▶ Text excerpt
*** Begin section ***

Sri Lanka: The urgency of bearing witness
First they were captives of a conflict in which their freedom and security was thwarted at every turn. Now huge numbers of the Tamil population of Sri Lanka find themselves trapped again, unseen for the most part and wholly unprotected.
The conflict may officially be over, but the battle to reach the victims is not. Aid agencies, the media and even the Red Cross have all been denied access to the military-run camps where an estimated 300,000 civilians are languishing in dangerously impoverished, hostile conditions.
The Sri Lankan government maintains that it will resettle those currently interned, describing its battle against the Tamil Tigers as "a humanitarian operation to safeguard the people of the area". But the reality is far different.
The UN has accused the Sri Lankan government of waging "a war without witnesses". While those still locked inside the camps are prevented from speaking out, the testimonies of those who were fortunate to survive provide ample testimony to a worsening humanitarian crisis.
Since 2006, when the peace process was finally abandoned and northern Sri Lanka was once again gripped by conflict, waves of survivors have sought help from the Medical Foundation for the Care of Victims of Torture (MF). In 2005, before the e re-escalation of the conflict, just 50 people were referred. By 2008, that number had almost quadrupled to 187.
Stories of rape, sexual abuse, burnings with hot irons and long periods of solitary confinement are commonplace. All parties to the conflict, from the Liberation Tigers of Tamil Eelam (LTTE) to the police and paramilitary groups, have been implicated. The Sri Lankan army is particularly notable for its appetite for torture. Yet the army has evaded an investigation into its actions during the war and since, in the military-run camps now being operated in the north.
One of many young Tamil men to have survived the notorious military-run Joseph Camp in Vavuniya is fretful about the fate that may have met the family he was forced to leave behind when he fled Sri Lanka last year. He was detained by the military during one of many sweeps that the authorities made of Tamil Tiger controlled areas, picking up young people regardless of whether they had any active involvement with the LTTE.
He was beaten and sexually abused almost daily for the two months he was held. He was never allowed out of the bare cell in which he was kept, but he vividly recalls hearing the screams of other Tamils, particularly women, being tortured.
Just one week ago, he spoke to a close friend who is still detained in an army camp in the north, who told him of life in the barbed-wire surrounded camps, where there is practically no food and people are treated like animals: "Tamils are dying and disappearing, this is a genocide that the government is aiding and abetting and nobody has lifted a finger to help while our people are being butchered.
"We need the whole world to put pressure on the Sri Lankan government to give access to foreign countries otherwise most of the people will be killed before anyone sees. They should give access to the war zone to see how many people have been buried there and to witness what life has been like for so long amidst all this destruction.

*** End section ***

▶ Listed entries

*** Begin section ***

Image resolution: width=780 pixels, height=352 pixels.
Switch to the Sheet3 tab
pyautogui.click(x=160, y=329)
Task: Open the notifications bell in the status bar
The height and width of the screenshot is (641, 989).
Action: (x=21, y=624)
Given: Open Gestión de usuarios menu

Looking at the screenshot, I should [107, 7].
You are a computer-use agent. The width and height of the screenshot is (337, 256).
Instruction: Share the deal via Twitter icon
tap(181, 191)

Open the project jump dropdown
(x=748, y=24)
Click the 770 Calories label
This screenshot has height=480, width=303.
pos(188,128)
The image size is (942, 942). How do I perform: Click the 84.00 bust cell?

*** End section ***
*** Begin section ***

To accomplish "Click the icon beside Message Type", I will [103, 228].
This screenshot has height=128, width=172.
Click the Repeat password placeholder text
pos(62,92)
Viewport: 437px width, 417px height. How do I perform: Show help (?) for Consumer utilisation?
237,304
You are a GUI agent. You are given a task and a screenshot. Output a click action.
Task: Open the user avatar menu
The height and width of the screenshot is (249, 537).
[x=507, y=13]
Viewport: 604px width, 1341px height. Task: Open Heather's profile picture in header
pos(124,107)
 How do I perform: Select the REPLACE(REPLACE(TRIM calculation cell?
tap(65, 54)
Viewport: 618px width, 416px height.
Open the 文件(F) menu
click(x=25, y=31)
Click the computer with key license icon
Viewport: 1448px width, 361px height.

*** End section ***

▶ Prompt 1
List every year written as a number in the Sri Lanka text.
▶ Prompt 2
Update everything from "The Sri Lankan government maintains" down to "quadrupled to 187." in the Sri Lanka text, putting "accounts" in place of "testimonies".
Work only from the Sri Lanka text.

▶ Answer box 1
2006, 2005, 2008

▶ Answer box 2
The Sri Lankan government maintains that it will resettle those currently interned, describing its battle against the Tamil Tigers as "a humanitarian operation to safeguard the people of the area". But the reality is far different.
The UN has accused the Sri Lankan government of waging "a war without witnesses". While those still locked inside the camps are prevented from speaking out, the accounts of those who were fortunate to survive provide ample testimony to a worsening humanitarian crisis.
Since 2006, when the peace process was finally abandoned and northern Sri Lanka was once again gripped by conflict, waves of survivors have sought help from the Medical Foundation for the Care of Victims of Torture (MF). In 2005, before the e re-escalation of the conflict, just 50 people were referred. By 2008, that number had almost quadrupled to 187.